Screenshot grounding data:
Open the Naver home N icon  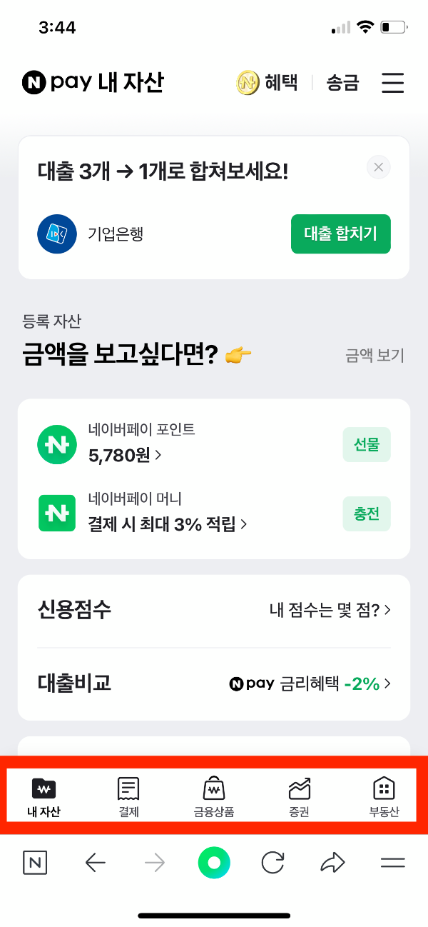coord(35,862)
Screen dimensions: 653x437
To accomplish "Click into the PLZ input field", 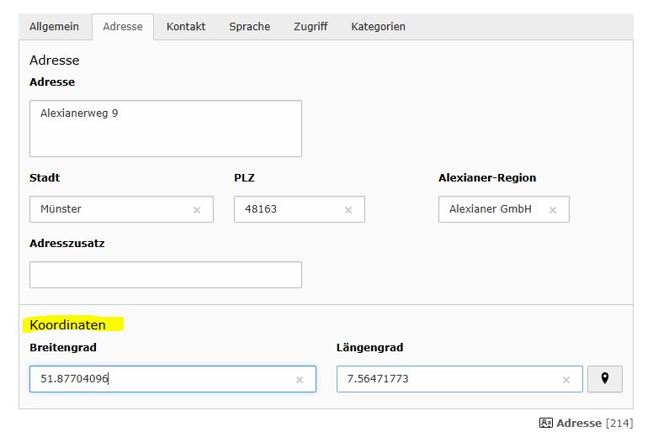I will click(x=290, y=209).
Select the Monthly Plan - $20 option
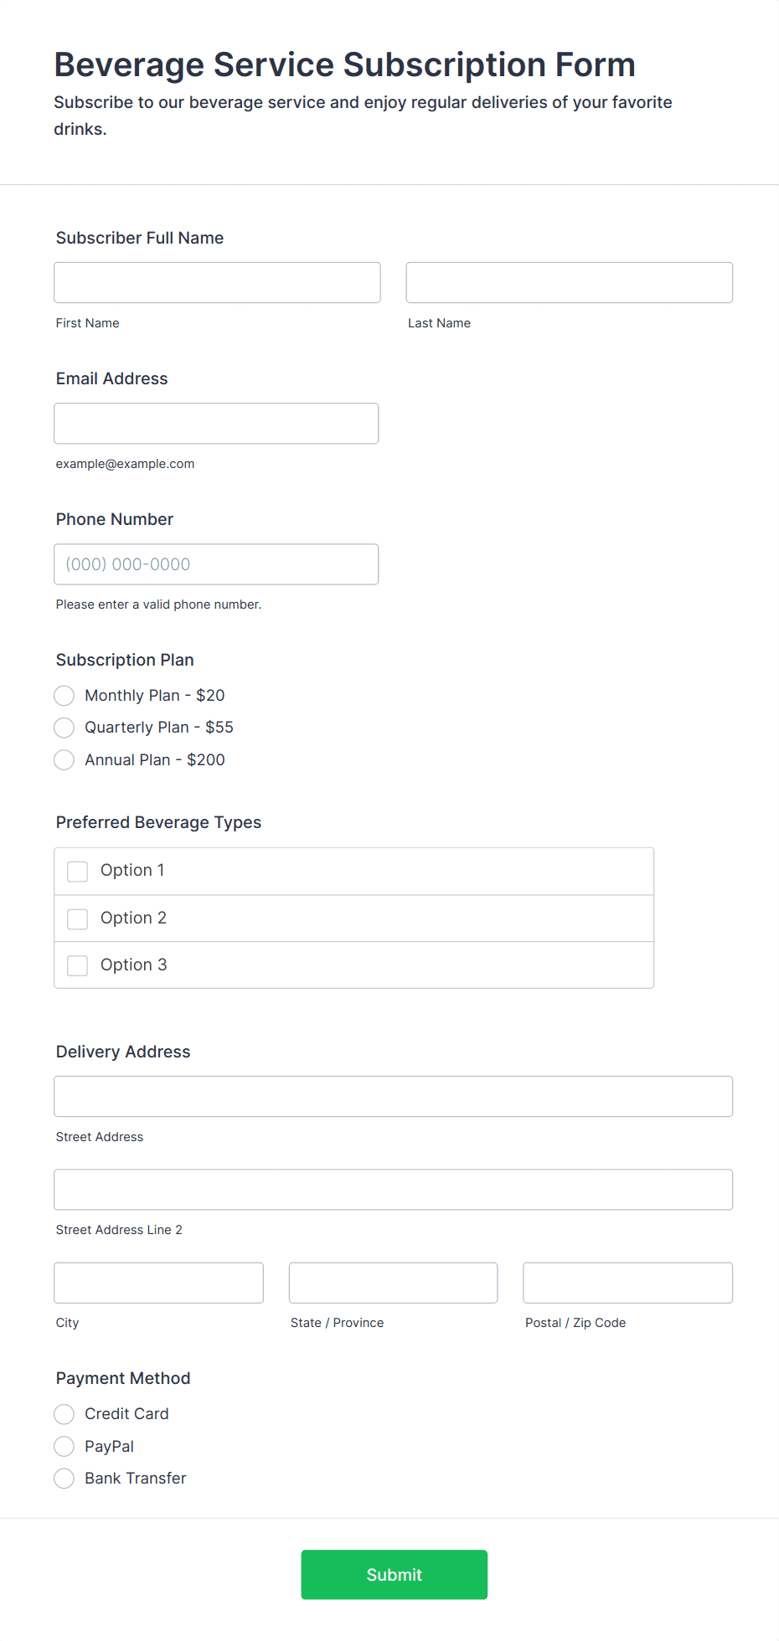 tap(64, 696)
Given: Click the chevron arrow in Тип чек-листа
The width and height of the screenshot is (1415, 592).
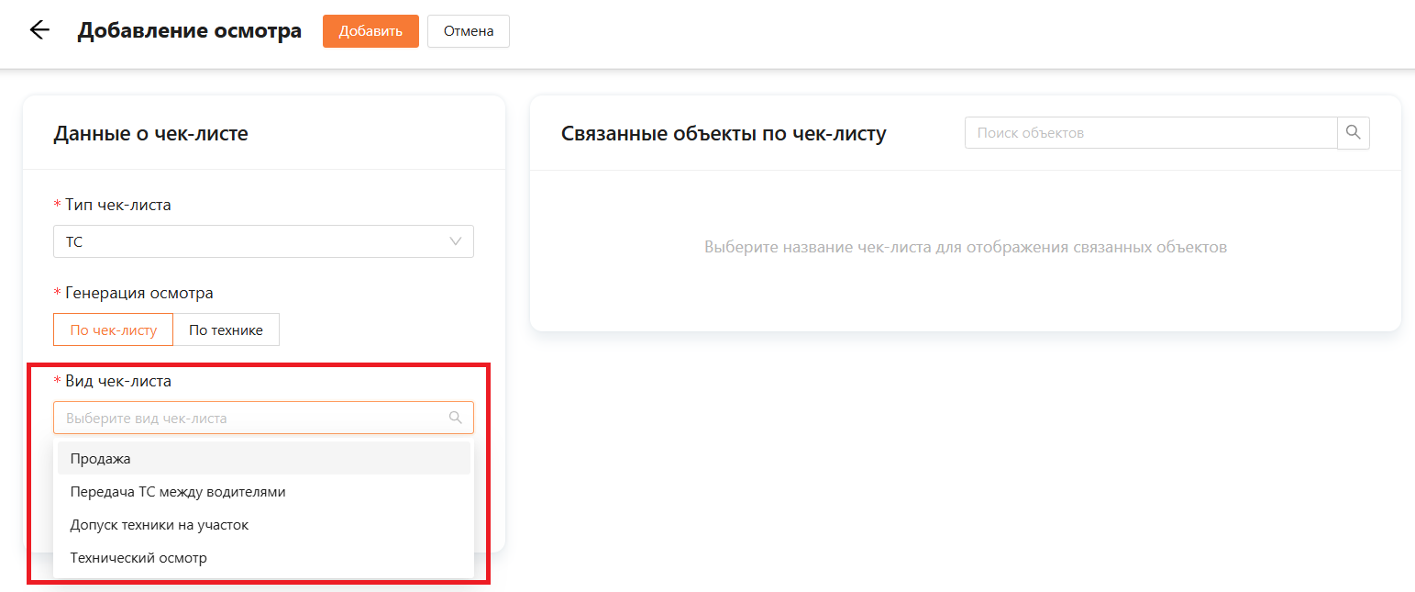Looking at the screenshot, I should tap(456, 241).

WHAT THE EXERCISE ASKS: Here the lines from the one with "Given: Click the" through the last line of the data above need to be repeated exactly, both included, and any picture omitted.

TASK ANSWER:
Given: Click the chevron arrow in Тип чек-листа
The width and height of the screenshot is (1415, 592).
Looking at the screenshot, I should tap(456, 241).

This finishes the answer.